━━ Brano da leggere ━━

Entra in vigore il 15 novembre l’obbligo di apporre un’etichetta con l’indicazione di provenienza su salami, mortadella, prosciutti e culatello. La nuova norma permette di fare chiarezza sui prodotti presenti negli scaffali e spesso presentati come italiani. Oggi 1 prodotto su 4, secondo Coldiretti, richiamerebbe il tricolore, senza però avere legami con le coltivazioni e gli allevamenti nostrani. Per questo si è reso necessario il decreto interministeriale sul nuovo sistema di etichettatura delle carni suine italiane, diventato legge con la pubblicazione in Gazzetta Ufficiale.
L’obbligo scatta a una settimana dalla pubblicazione del decreto, che prevede anche un bonus per salvare il Made in Italy, con un importo complessivo pari a 600 milioni di euro. I ristoratori possono usufruirne per l’acquisto di prodotti alimentari del Belpaese.
Etichetta obbligatoria sui salumi: quali informazioni contiene
Il decreto sui salumi prevede che i produttori indichino in maniera leggibile sulle etichette le informazioni relative a:
- Paese di nascita degli animali;
- Paese di allevamento degli animali;
- Paese di macellazione degli animali.
Se l’animale è nato e cresciuto e le sue carni trasformate nello stesso Paese, può apparire la dicitura:
- Origine, seguita dal nome del Paese o della regione, come UE o extra UE.
Solo se il suino non si è mai spostato dal nostro Paese può essere utilizzata la formula “100% italiano“.

━━━

▶ **Compiti da svolgere**:
**A.** Elenca i prodotti che, secondo il brano sull'etichetta dei salumi, dal 15 novembre devono riportare l'indicazione di provenienza.
**B.** Riprendi il brano sull'etichetta dei salumi e prosegui il testo a partire dalla sua ultima frase.

━━ Dati dell'esercizio ━━

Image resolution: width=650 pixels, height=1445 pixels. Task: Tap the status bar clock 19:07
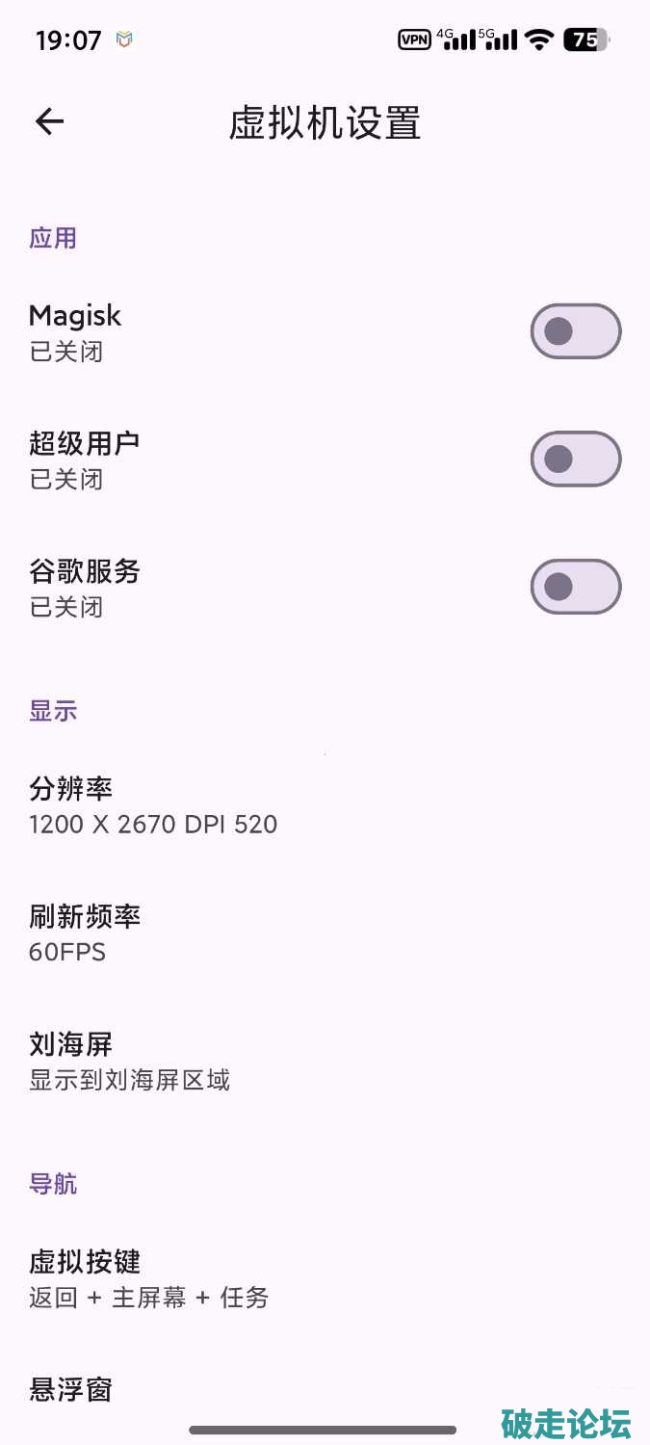point(68,40)
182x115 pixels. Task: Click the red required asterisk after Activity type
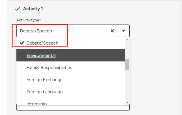click(x=40, y=20)
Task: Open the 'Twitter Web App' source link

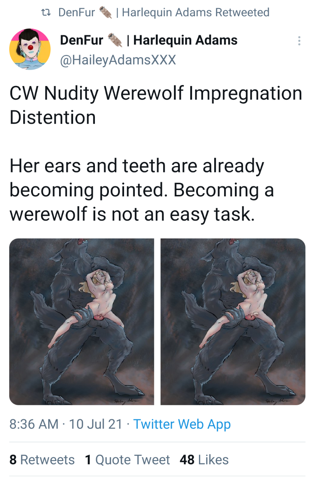Action: [182, 424]
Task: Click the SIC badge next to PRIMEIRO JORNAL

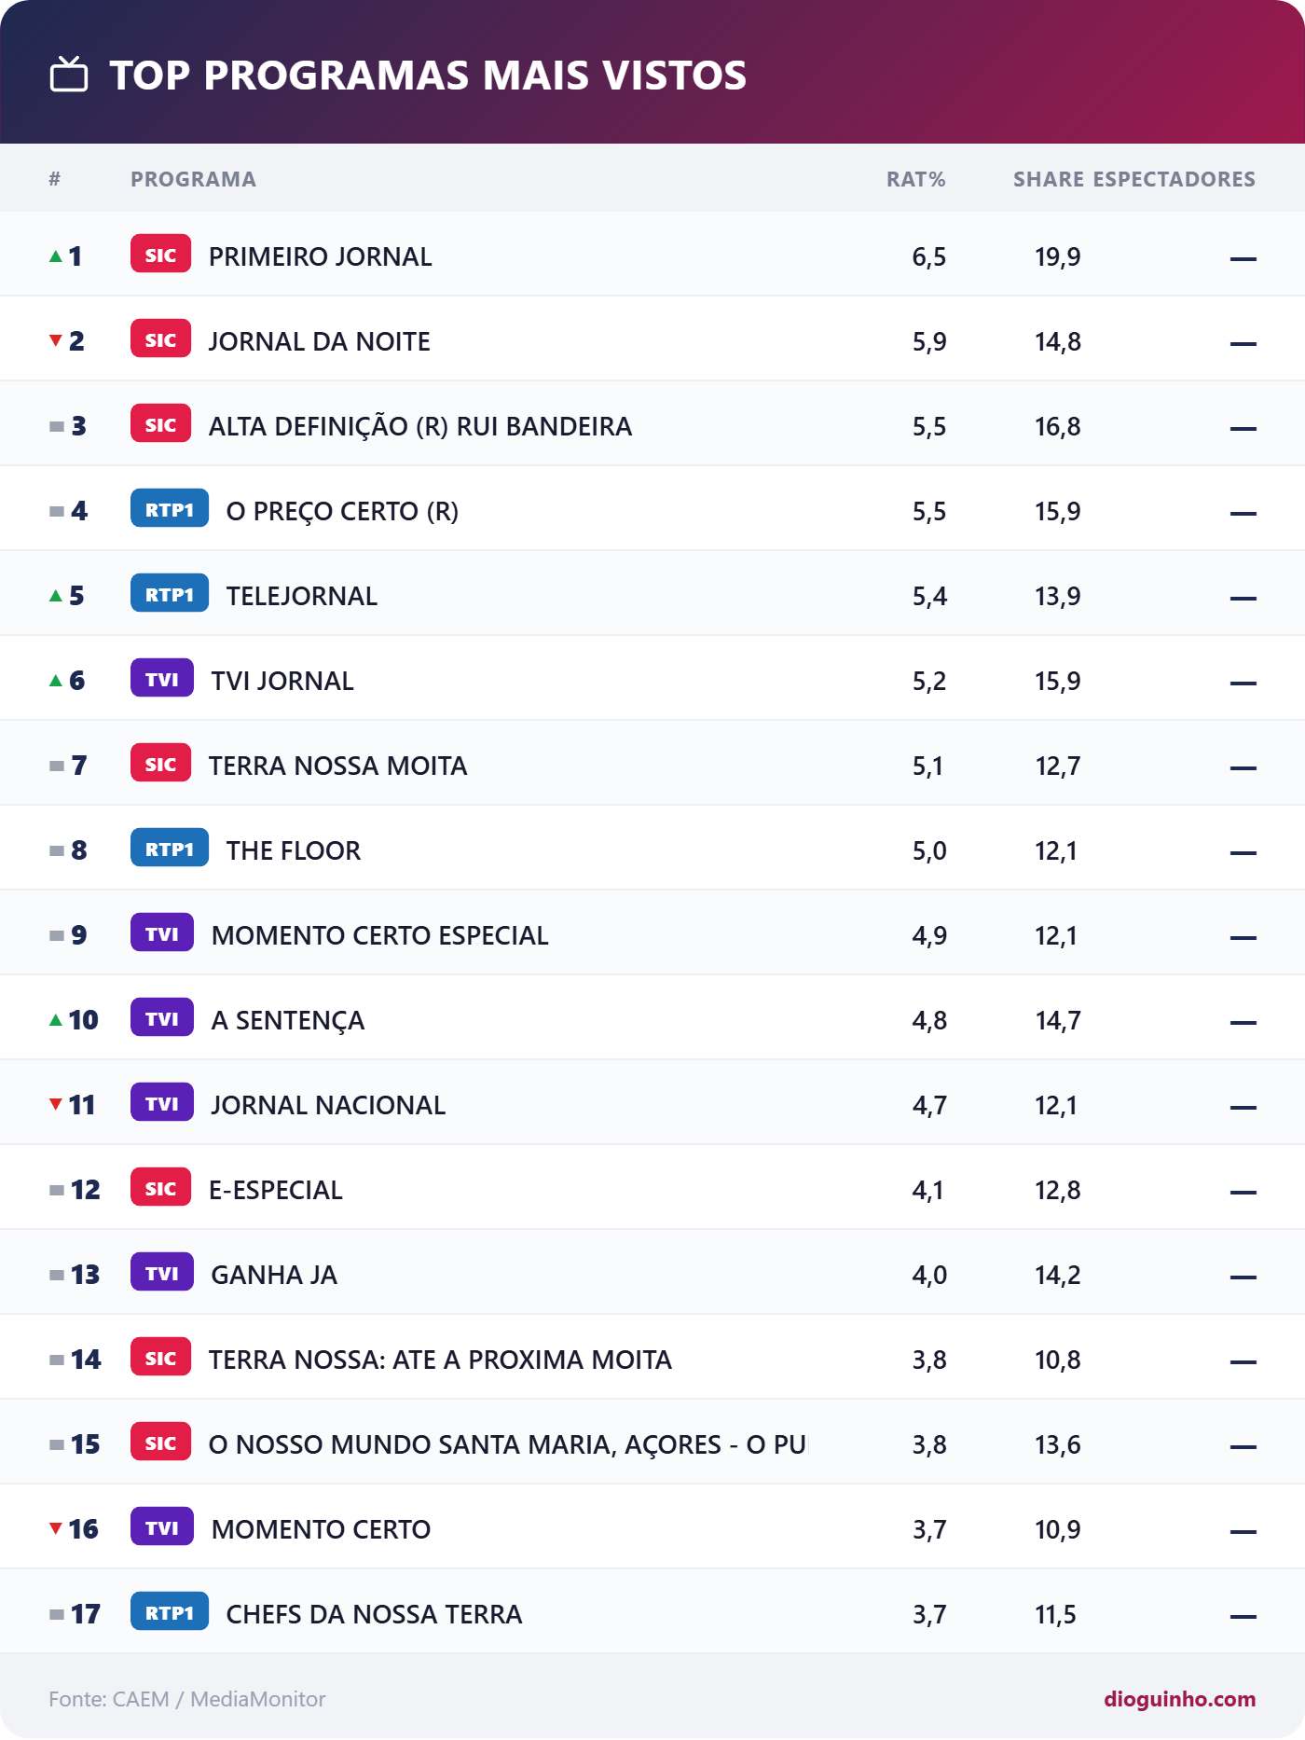Action: click(160, 255)
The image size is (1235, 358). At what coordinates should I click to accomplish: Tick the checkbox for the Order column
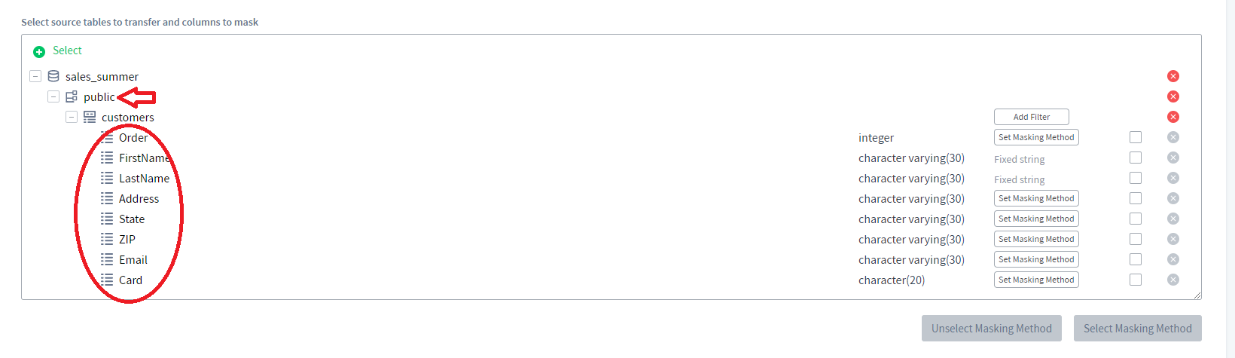pyautogui.click(x=1136, y=137)
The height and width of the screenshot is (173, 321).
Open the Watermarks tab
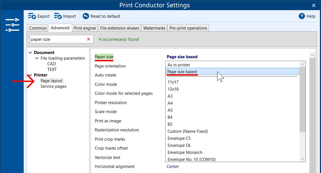tap(154, 28)
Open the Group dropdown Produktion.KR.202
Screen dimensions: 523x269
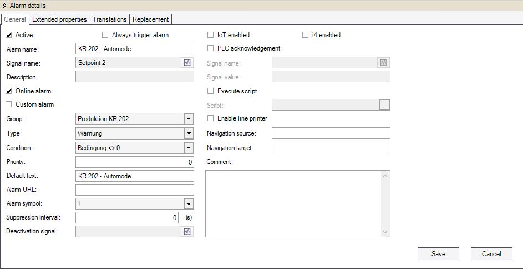point(189,119)
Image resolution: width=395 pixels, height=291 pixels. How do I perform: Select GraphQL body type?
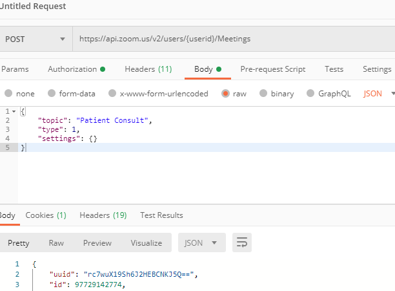point(311,94)
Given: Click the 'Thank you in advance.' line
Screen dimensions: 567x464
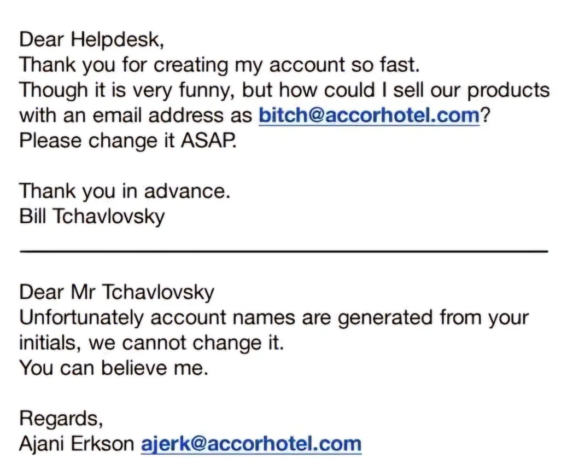Looking at the screenshot, I should pyautogui.click(x=125, y=191).
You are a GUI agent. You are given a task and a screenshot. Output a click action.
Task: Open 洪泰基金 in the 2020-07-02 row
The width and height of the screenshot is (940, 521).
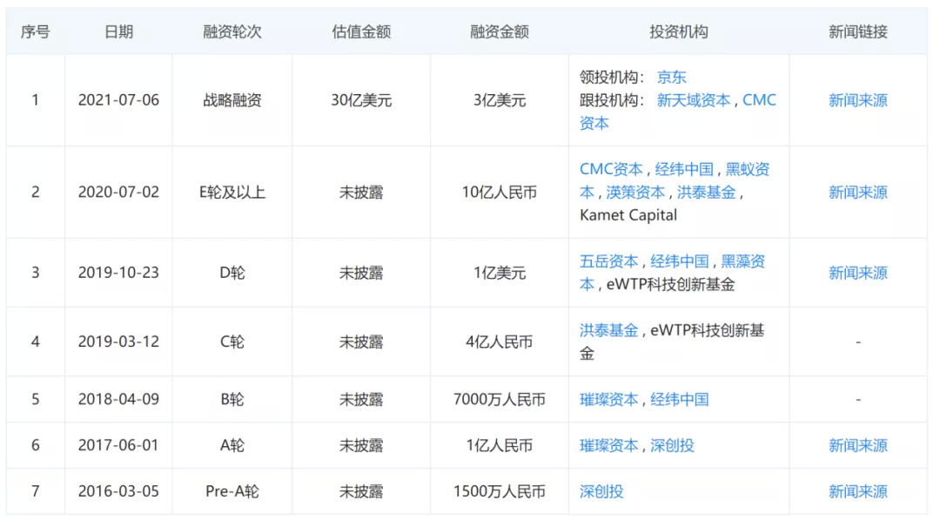tap(706, 192)
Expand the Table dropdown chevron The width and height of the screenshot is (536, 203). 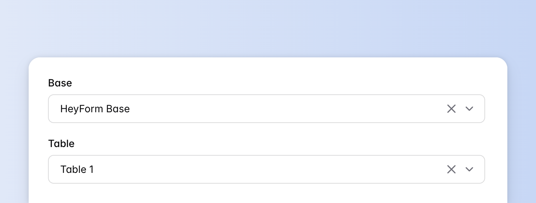point(469,169)
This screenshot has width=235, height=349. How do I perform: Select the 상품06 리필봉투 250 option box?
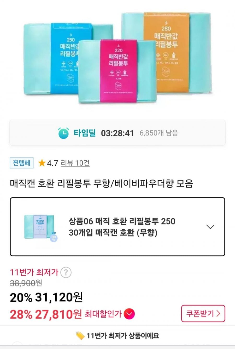118,227
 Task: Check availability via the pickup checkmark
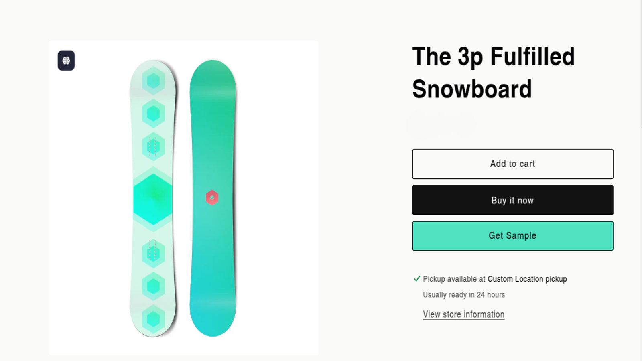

━━━

▶ **Risultati dei compiti**:
**A.** Salami, mortadella, prosciutti e culatello.

**B.**
Etichetta obbligatoria sui salumi: così si salva il Made in Italy
Il provvedimento consente lo smaltimento delle scorte già etichettate fino al loro esaurimento. È pensato per garantire trasparenza ai 35 milioni di italiani che ogni settimana portano in tavola salumi di carni suine e per sostenere i 5 mila allevamenti di maiali messi in ginocchio dalla pandemia e dalla concorrenza sleale. Secondo un’indagine Ixè, l’82% degli intervistati ritiene necessario portare in tavola prodotti italiani per aiutare le imprese in difficoltà a causa dell’emergenza Covid, oltre che per sostenere l’occupazione e la produzione nel territorio.
A preoccupare il Governo e Coldiretti è l’arrivo di cosce dall’estero, circa 56 milioni di pezzi all’anno che si riversano dalle frontiere e vengono utilizzate per prosciutti spacciati per italiani. Il prestigio del Made in Italy, a cui contribuisce il settore della norcineria, vale nel mondo più di 20 miliardi di euro.